## TEXTAUSZUG
* * * *

Mit hochrangigen Mitarbeitern aus seinem Team schildert er, wie Neuralink – so der Name des Unternehmens – künftig in das Gehirn von Menschen eingreifen will („Wir erledigen das mit einem implantierten Chip“) und wie weit die Forschung schon gediehen ist. Fernziel soll es sein, den eigenen Verstand dank des Chips relativ unaufwendig zu erweitern, in dem man sich zum Beispiel aus einem Appstore eine neue Fremdsprache direkt ins Gehirn lädt. Damit wollen Musk und Co. den Mensch weiterhin konkurrenzfähig erhalten gegenüber Künstlicher Intelligenz (KI), beziehungsweise menschliche Gehirne dazu befähigen, das Treiben von KI zu kontrollieren.

Im Juli 2016 hatte Musk dafür mit einigen Experten Neuralink gegründet. Ein Unternehmen, über das in den Anfangsjahren nur recht wenig zu erfahren war. Nun immerhin gibt es eine Webseite, auf der zu lesen ist: „Hallo Welt. Wir freuen uns, euch zeigen zu können, woran wir in den letzten zwei Jahren gearbeitet haben.“ Angereichert ist dieser Satz mit einem Link zum Stream und zu einem üppigen Whitepaper, das im Detail den bisherigen Stand der Neuralink-Forschung widerspiegelt. Immerhin mit dem Zusatz, dass das Papier und seine Inhalte noch nicht von externen Wissenschaftlern geprüft wurde.

Die Ideen sind nicht völlig neu. Es gibt zahlreiche andere Forschungsprojekte, mit dem Ziel, Menschen die Steuerung von Maschinen oder Computern per Gedanken zu ermöglichen – meist jedoch arbeitet man hier mit Elektroden, die außerhalb des Kopfes, z. B. in einer Haube, untergebracht sind. Musk geht einen Schritt weiter, verkleinert einerseits das Equipment, sodass es ins Gehirn implantiert werden kann, und will so andererseits das Potenzial der Innovation deutlich vergrößern.

* * * *

## BEREITGESTELLTE DATENSÄTZE

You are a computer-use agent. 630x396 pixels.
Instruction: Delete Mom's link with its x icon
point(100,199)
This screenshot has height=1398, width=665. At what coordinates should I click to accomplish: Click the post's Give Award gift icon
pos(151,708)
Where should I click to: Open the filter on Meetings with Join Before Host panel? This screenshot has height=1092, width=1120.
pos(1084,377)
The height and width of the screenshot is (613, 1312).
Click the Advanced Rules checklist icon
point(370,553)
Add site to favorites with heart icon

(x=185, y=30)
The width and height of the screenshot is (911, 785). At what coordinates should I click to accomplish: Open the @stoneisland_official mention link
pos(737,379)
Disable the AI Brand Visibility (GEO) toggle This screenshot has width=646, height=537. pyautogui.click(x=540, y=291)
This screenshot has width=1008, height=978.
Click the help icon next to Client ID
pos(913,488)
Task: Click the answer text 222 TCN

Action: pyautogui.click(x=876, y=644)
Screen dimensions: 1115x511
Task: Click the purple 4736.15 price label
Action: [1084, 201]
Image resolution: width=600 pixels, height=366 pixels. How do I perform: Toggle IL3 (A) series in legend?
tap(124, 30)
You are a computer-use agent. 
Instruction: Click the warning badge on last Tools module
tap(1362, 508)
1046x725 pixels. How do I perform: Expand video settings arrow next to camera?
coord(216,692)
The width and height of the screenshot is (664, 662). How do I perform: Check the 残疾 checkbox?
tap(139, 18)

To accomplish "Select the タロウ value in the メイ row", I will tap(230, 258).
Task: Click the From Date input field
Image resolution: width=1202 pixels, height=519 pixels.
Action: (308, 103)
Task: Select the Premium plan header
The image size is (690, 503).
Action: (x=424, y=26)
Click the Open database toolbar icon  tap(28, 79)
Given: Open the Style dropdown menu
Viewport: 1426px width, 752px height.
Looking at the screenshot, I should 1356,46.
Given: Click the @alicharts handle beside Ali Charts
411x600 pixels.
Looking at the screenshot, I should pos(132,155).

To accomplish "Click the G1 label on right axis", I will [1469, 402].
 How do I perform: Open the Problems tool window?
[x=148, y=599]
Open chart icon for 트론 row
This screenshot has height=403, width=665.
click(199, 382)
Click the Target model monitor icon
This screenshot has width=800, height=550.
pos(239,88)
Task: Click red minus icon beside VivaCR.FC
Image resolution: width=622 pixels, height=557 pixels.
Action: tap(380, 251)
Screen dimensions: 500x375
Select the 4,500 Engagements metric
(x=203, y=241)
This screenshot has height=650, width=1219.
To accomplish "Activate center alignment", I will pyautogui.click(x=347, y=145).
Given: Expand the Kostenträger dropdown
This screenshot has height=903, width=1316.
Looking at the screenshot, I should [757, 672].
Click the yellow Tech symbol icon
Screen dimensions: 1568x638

* * * *

## AUFGABENSTELLUNG
Stimmen die folgenden Aussagen mit dem Text über Neuralink überein? Beantworte jede mit Ja oder Nein und zitiere die entscheidenden Worte des Textes wörtlich.
1. Neuralink wurde im Juli 2016 gegründet.
2. Das Whitepaper wurde bereits von externen Wissenschaftlern geprüft.
3. Andere Forschungsprojekte arbeiten meist mit Elektroden außerhalb des Kopfes.

## LÖSUNG
1. Ja: „Im Juli 2016 hatte Musk dafür mit einigen Experten Neuralink gegründet.“
2. Nein: „dass das Papier und seine Inhalte noch nicht von externen Wissenschaftlern geprüft wurde“
3. Ja: „meist jedoch arbeitet man hier mit Elektroden, die außerhalb des Kopfes, z. B. in einer Haube, untergebracht sind“